Austin Group Defect Tracker

Aardvark Mark IV


Viewing Issue Simple Details Jump to Notes ] Issue History ] Print ]
ID Category Severity Type Date Submitted Last Update
0001545 [1003.1(2016/18)/Issue7+TC2] Shell and Utilities Editorial Enhancement Request 2022-01-08 03:22 2022-01-11 05:48
Reporter calestyo View Status public  
Assigned To
Priority normal Resolution Open  
Status New  
Name Christoph Anton Mitterer
Organization
User Reference
Section sed utility
Page Number N/A
Line Number NA/
Interp Status ---
Final Accepted Text
Summary 0001545: sed: standardise or at least reserve -E with sed for use of EREs
Description As of now:
https://pubs.opengroup.org/onlinepubs/9699919799/utilities/sed.html [^]
doesn’t specify a mode where EREs are used instead of BREs.
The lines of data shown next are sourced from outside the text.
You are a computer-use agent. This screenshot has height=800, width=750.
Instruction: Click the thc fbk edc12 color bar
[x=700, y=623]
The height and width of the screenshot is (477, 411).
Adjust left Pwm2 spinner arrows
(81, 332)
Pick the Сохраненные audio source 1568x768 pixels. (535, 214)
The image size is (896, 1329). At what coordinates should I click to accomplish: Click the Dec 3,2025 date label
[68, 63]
For some major implementation this is however supported, a quick check revealed at lest GNU, FreeBSD, NetBSD, OpenBSD and busybox.
Desired Action I think POSIX should at least reserve sed's "-E" option (allowing implementations to support ERE's with sed im some way)... or standardise the use of EREs with sed.
Tags No tags attached.
Attached Files

- Relationships
duplicate of 0000528Appliedajosey 1003.1(2008)/Issue 7 Support extended regular expressions (EREs) in sed 

-  Notes
(0005583)
geoffclare (manager)
2022-01-10 09:19

The -E option has already been added in the Issue 8 drafts.

This bug should be closed as a duplicate of bug 0000528.
(0005587)
calestyo (reporter)
2022-01-10 15:19

Oh thanks for the information and sorry for not knowing it. Are these somewhere publicly available?

Other than that:

I'd either simply close this bug now, or "re-dedicate" it to "reservere" the option "-P", in the same sense, i.e. *if* it is used, than it should switch to PCRE.

Whether or not this makes sense, is another question ;-)
(0005588)
geoffclare (manager)
2022-01-10 15:56

> Are these somewhere publicly available?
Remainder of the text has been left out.